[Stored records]
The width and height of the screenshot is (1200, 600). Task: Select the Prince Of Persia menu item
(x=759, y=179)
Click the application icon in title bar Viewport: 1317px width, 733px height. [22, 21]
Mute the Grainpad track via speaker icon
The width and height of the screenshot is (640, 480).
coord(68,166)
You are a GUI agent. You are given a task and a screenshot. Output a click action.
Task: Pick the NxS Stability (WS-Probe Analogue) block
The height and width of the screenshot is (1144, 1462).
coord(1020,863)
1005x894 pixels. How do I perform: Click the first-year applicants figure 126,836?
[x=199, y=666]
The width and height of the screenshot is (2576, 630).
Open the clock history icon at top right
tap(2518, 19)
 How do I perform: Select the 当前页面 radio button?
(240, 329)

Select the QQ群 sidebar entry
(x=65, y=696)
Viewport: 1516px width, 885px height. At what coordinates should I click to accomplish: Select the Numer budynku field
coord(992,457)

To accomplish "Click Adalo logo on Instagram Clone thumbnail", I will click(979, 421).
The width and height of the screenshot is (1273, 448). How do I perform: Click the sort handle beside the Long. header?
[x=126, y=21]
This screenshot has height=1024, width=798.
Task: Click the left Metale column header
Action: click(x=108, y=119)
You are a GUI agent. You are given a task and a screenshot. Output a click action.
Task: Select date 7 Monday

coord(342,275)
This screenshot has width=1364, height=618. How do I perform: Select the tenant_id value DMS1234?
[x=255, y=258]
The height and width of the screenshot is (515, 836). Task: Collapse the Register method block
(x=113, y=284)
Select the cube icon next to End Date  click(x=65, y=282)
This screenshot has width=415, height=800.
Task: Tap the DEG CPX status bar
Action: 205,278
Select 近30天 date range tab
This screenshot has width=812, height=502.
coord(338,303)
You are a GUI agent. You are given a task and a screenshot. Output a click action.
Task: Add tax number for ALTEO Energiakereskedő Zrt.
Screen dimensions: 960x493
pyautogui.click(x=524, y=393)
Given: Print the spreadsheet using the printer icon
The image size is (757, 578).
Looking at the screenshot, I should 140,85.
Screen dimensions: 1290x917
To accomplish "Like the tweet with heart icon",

__About this task__. The answer should contain only the lines from the first line of the entries through the line holding "Task: Pick the", each exactly as written.

__Written reply__.
The width and height of the screenshot is (1200, 600). Task: Select the Prince Of Persia menu item
(x=759, y=179)
Click the application icon in title bar Viewport: 1317px width, 733px height. [22, 21]
Mute the Grainpad track via speaker icon
The width and height of the screenshot is (640, 480).
coord(68,166)
You are a GUI agent. You are given a task and a screenshot. Output a click action.
Task: Pick the NxS Stability (WS-Probe Analogue) block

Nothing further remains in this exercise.